4. Le 14 septembre 2006, la Cour a décidé de communiquer la requête au Gouvernement. Comme le lui permettait l'article 29 § 3, elle a décidé que seraient examinés en même temps la recevabilité et le fond de l'affaire.
EN FAIT
I. LES CIRCONSTANCES DE L'ESPÈCE
A. La genèse de l'affaire
5. Journaliste de profession, le requérant publia en 1999 une série d'articles de contenu politique critiquant les membres du « Réseau 21 », association à caractère politique dont certains membres avaient, en février 1999, prêté leur concours à M. Abdulah Öcalan, ressortissant turc et ex-chef du Parti des Travailleurs du Kurdistan (« PKK »). Alors qu'il était poursuivi par les autorités turques pour faits de terrorisme, M. Öcalan s'était, en février 1999, rendu en Grèce avec le concours de ressortissants grecs. Auparavant, le Gouvernement grec avait déclaré que l'entrée de M. Öcalan sur le territoire grec serait fortement indésirable, au motif qu'elle provoquerait une dégradation des relations entre la Grèce et la Turquie. Les conditions d'entrée et de séjour de M. Öcalan en Grèce, son arrestation ultérieure au Kenya et son transfert en Turquie suscitèrent l'intérêt des médias grecs.
6. A la suite de la publication desdits articles, plusieurs membres du « Réseau 21 », agissant à titre individuel, saisirent les juridictions civiles d'actions en dommages-intérêts pour diffamation et injure dirigées contre le requérant. L'objet financier de ces actions dépassait les deux milliards de drachmes (six millions d'euros environ). D.K. et F.K., avocats et membres du « Réseau 21 », déposèrent plusieurs actions contre le requérant, soit à titre individuel, soit en tant que représentants d'autres membres de ladite association.
7. Le 12 juillet 1999, lors d'une conférence de presse, le journaliste R.S. rendit publique une déclaration signée par « cent vingt personnalités de la vie publique venant des milieux académique, intellectuel et journalistique », et faisant état de leur soutien à l'égard du requérant. Ladite déclaration affirmait que l'escalade des actions engagées contre le requérant visait en réalité à affaiblir la liberté de la presse et à terroriser les journalistes. En septembre 1999, D.K. notifia des plaintes extrajudiciaires à certaines des cent vingt personnes qui avaient offert leur soutien au requérant, les invitant à dire publiquement s'ils partageaient les opinions exprimées par le journaliste R.S. lors de la conférence de presse et à publier une annonce dans la presse pour réparer l'atteinte portée à sa personnalité.

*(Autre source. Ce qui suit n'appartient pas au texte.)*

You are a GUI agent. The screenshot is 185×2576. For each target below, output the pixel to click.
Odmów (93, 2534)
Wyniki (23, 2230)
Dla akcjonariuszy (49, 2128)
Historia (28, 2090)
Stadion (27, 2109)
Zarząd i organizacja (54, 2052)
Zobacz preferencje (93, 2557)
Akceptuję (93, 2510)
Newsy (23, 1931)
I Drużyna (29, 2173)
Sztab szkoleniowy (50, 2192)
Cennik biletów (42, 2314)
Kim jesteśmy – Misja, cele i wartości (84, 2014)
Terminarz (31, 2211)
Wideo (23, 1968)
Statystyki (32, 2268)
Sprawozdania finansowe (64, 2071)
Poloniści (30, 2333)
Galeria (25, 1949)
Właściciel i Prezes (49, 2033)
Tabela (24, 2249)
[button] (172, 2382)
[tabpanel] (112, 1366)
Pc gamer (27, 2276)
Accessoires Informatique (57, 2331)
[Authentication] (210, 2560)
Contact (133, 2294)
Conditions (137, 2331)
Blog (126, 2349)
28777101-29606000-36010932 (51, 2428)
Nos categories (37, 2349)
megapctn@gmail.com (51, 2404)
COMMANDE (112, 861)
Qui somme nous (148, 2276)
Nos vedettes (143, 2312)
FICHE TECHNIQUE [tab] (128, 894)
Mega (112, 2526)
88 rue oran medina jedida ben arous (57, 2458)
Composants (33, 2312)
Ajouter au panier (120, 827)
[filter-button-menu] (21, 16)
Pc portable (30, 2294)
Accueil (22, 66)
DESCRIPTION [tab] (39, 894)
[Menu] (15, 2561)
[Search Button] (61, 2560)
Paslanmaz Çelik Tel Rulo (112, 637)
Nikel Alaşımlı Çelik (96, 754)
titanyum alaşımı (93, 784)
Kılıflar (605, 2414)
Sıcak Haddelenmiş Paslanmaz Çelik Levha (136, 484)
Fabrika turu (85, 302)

8. En novembre 1999, le requérant adressa une lettre au bâtonnier de l'ordre des avocats d'Athènes. Il s'y plaignait de l'attitude de D.K. et de F.K., la qualifiant de « contraire au code de déontologie des avocats ». Il alléguait en particulier que l'accumulation d'actions à son encontre par les membres du « Réseau 21 » visait, en substance, à son anéantissement économique et professionnel. En outre, il affirmait que D.K. et F.K. avaient notifié plusieurs plaintes extrajudiciaires à des personnalités politiques ou intellectuelles qui avaient entre-temps exprimé leur soutien à sa personne. Enfin, le requérant affirmait que le comportement de D.K. et F.K. constituait un abus de droit emportant des conséquences pour la liberté de la presse et la justice. Le requérant demandait au bâtonnier de l'ordre des avocats d'Athènes d'intervenir et de faire le nécessaire dans le cadre de la déontologie de l'ordre des avocats.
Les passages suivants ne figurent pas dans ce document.